- TD Bank cuts its prime lending rate, but only by 10 basis points — not full 25
- Loonie drops to under 78 cents US on the rate cut news
Canada's central bank today lowered its benchmark interest rate to 0.5 per cent, the second time this year it has dropped the rate to stimulate the economy, after holding it steady for about four years.
"The bank's estimate of growth in Canada in 2015 has been marked down considerably from its April projection," the bank said in a statement announcing the news Wednesday.
"Real GDP is now projected to have contracted modestly in the first half of the year," which is the bank's way of saying it expects the Canadian economy entered into a technical recession in the first half of 2015 — defined as two consecutive quarters of shrinking gross domestic product.

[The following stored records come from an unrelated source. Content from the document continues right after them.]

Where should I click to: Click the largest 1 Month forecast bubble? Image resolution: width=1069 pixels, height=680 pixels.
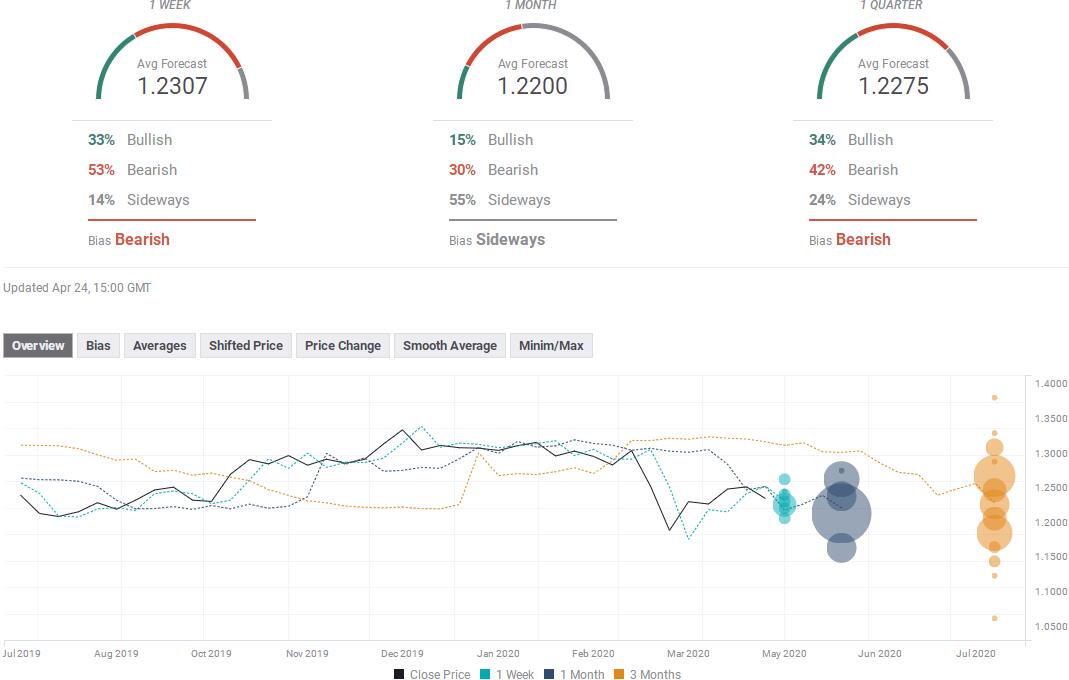[x=841, y=514]
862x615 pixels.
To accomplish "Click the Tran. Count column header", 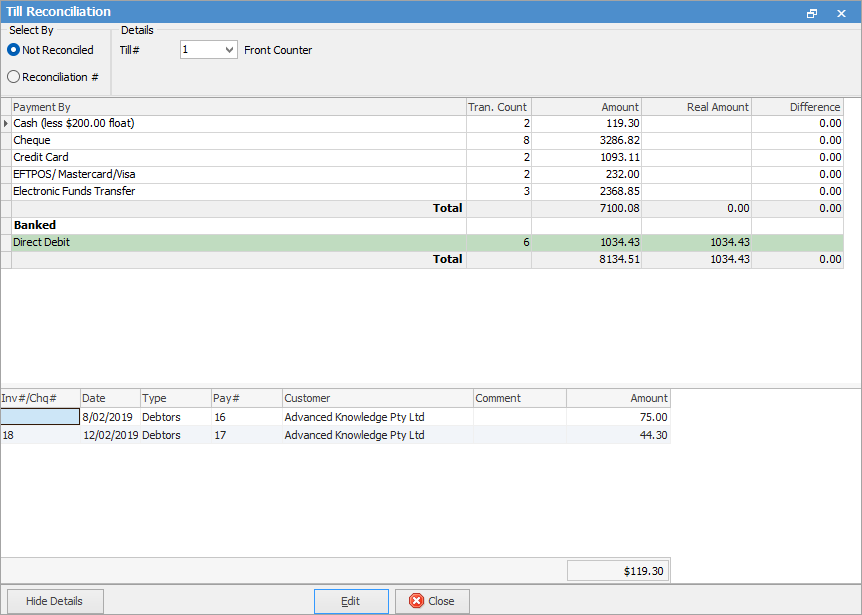I will [x=498, y=107].
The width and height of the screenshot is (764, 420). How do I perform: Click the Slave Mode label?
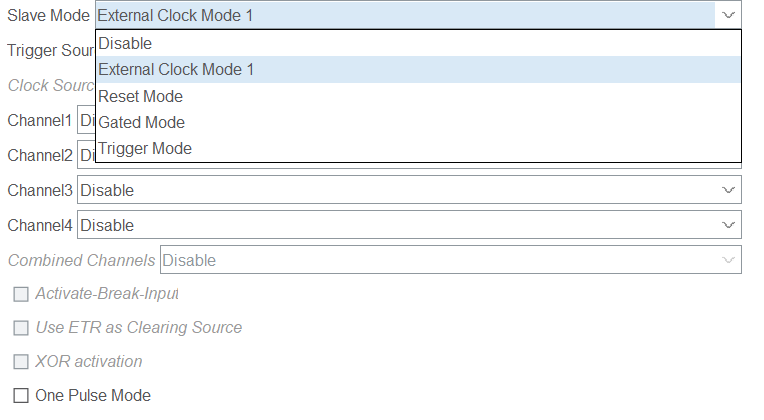pos(48,16)
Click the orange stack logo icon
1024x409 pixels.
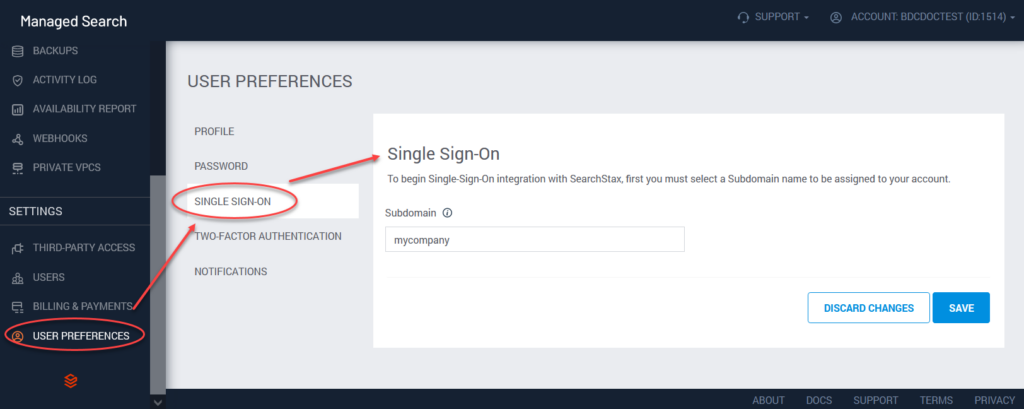71,380
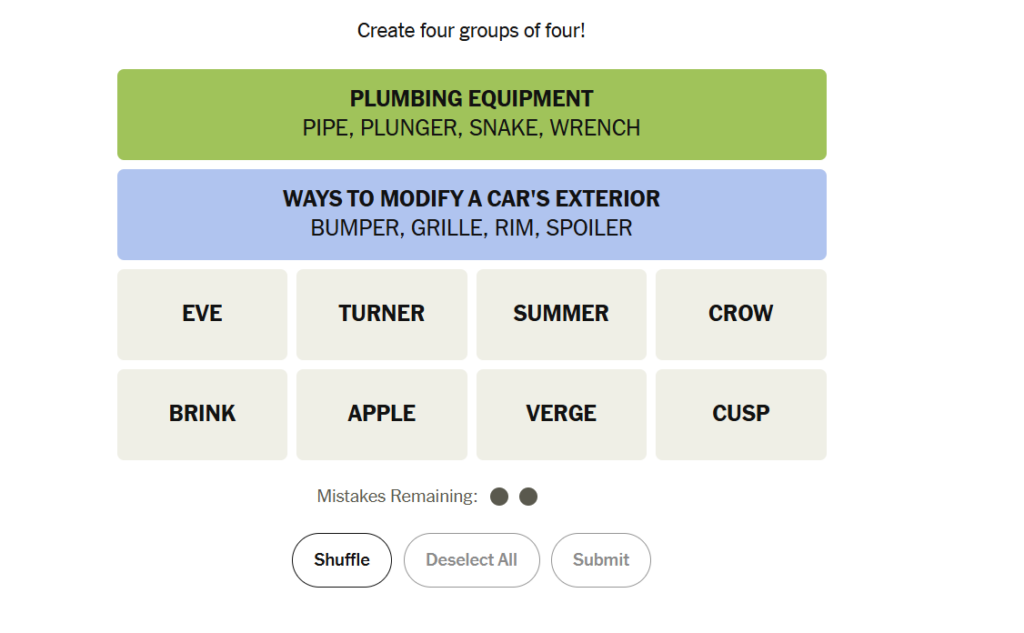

"Optimists have been quite simply wrong this year"- BMO economist Doug Porter
BMO economist Doug Porter said the central bank's policy statement Wednesday is a much bleaker view on the economy than other recent ones.
"We believe they are too downbeat on second-half prospects, but admittedly optimists have been quite simply wrong this year," Porter said.

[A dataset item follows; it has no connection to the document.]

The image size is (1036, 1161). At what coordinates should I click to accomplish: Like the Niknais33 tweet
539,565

Bank of Canada governor Stephen Poloz will hold a news conference at 11:15 a.m. ET Wednesday to discuss the rate-cut decision. CBC will livestream his remarks.

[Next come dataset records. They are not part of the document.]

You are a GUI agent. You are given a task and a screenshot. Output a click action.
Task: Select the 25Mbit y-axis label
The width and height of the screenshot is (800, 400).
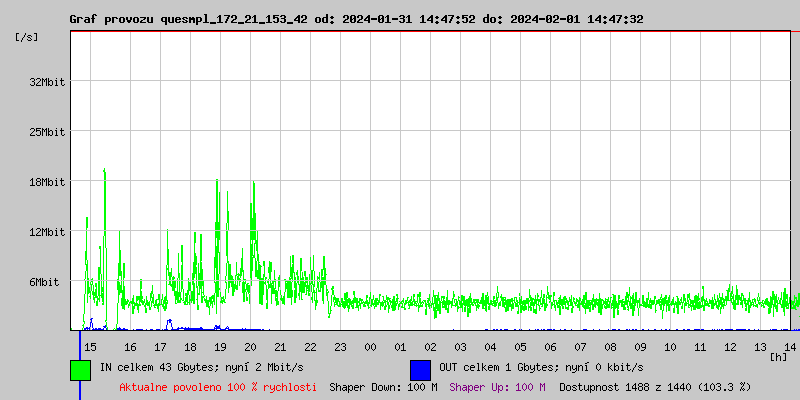coord(47,132)
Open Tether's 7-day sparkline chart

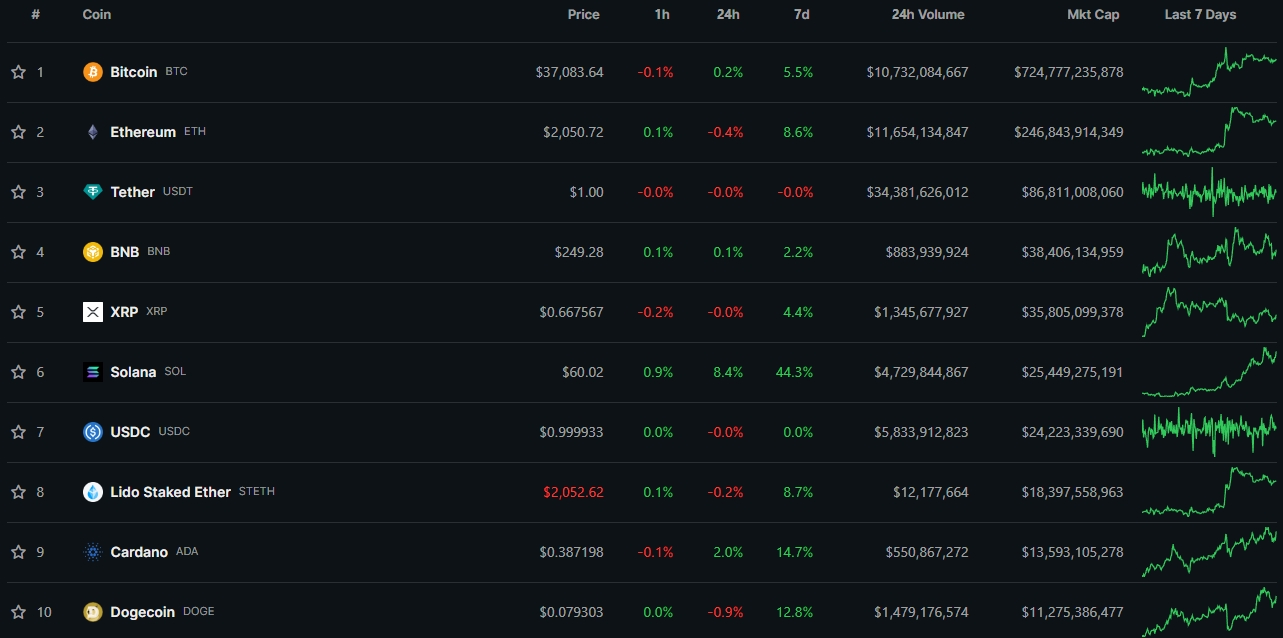[x=1209, y=192]
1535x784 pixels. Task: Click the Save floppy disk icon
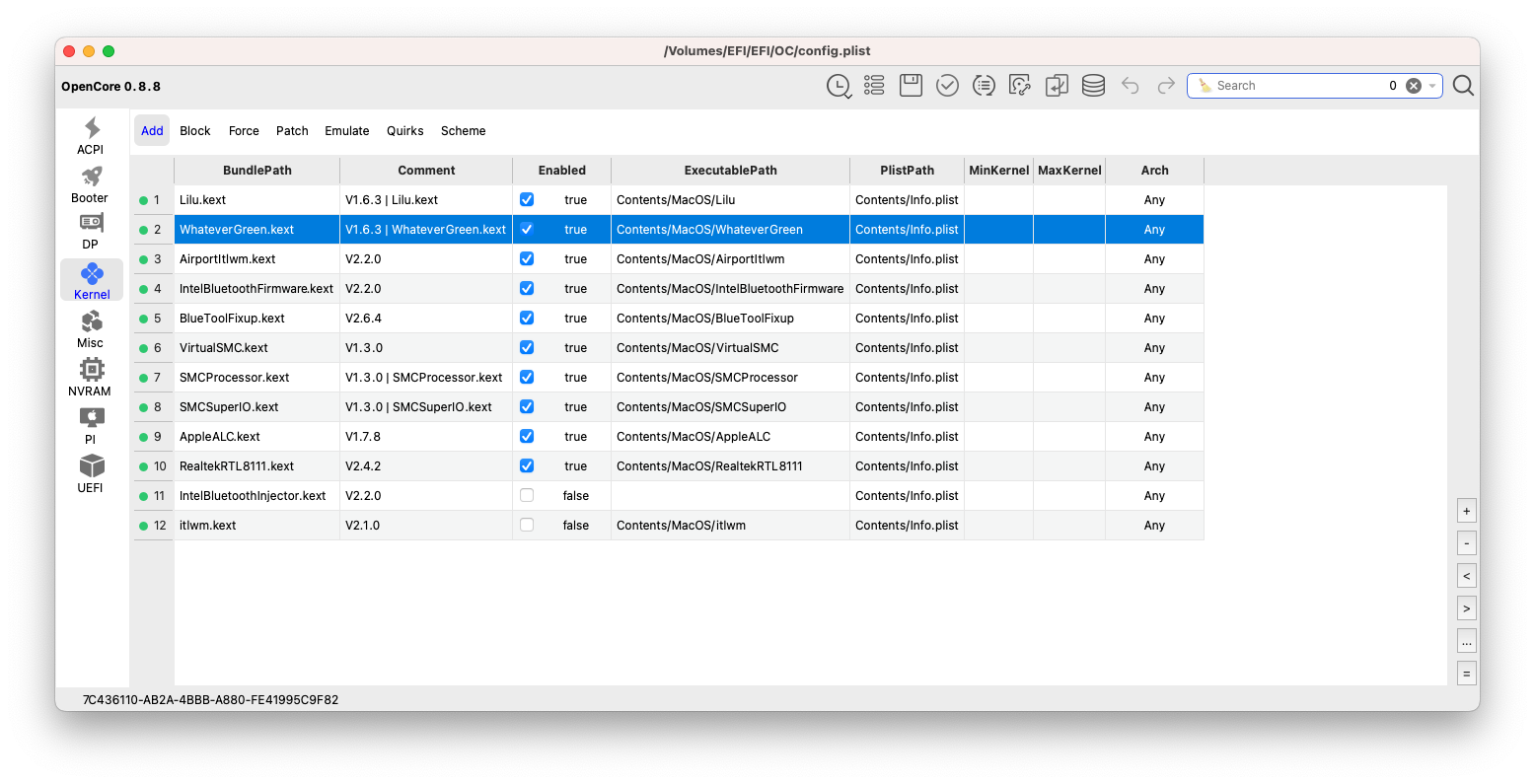[x=911, y=86]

The bank's new rate — also known as the "target for the overnight rate" — is a 25 basis-point reduction from its previous 0.75 per cent level.
Before the Bank of Canada cut the rate to 0.75 in January, it had been at one per cent since late 2010.
The loonie lost almost a cent to 77.57 cents US on Wednesday's news. Rate cuts drive currencies lower because they make the country's economy less attractive to foreign investors.
TD Bank cuts rate in reaction
At least one of Canada's big banks was quick to pass on at least part of the central bank's rate cut to consumers.
TD Bank announced within minutes of the Bank of Canada's decision that it will also cut its prime lending rate to 2.75 per cent, starting Thursday.
The central bank's rate impacts the rates that commercial banks offer because it affects their cost of borrowing. Although they're not obligated to, banks tend to either pass on the savings, or the added costs.
But TD's cut is only 10 basis points lower than where it was before, not the total amount of the 25-point cut that the central bank announced. TD pocketed a similar amount when the central bank cut its rate by 25 points in January, passing on only 15 points to its customers.
Added together, that means TD has cut its prime lending rate by 25 basis points during a time when the central bank has cut its benchmark rate by twice that.
Canada's other major lenders are usually quick to respond to any change in the prime rate by any rivals.
CBC News is reaching out to all the big banks to see if they are changing their own interest rates.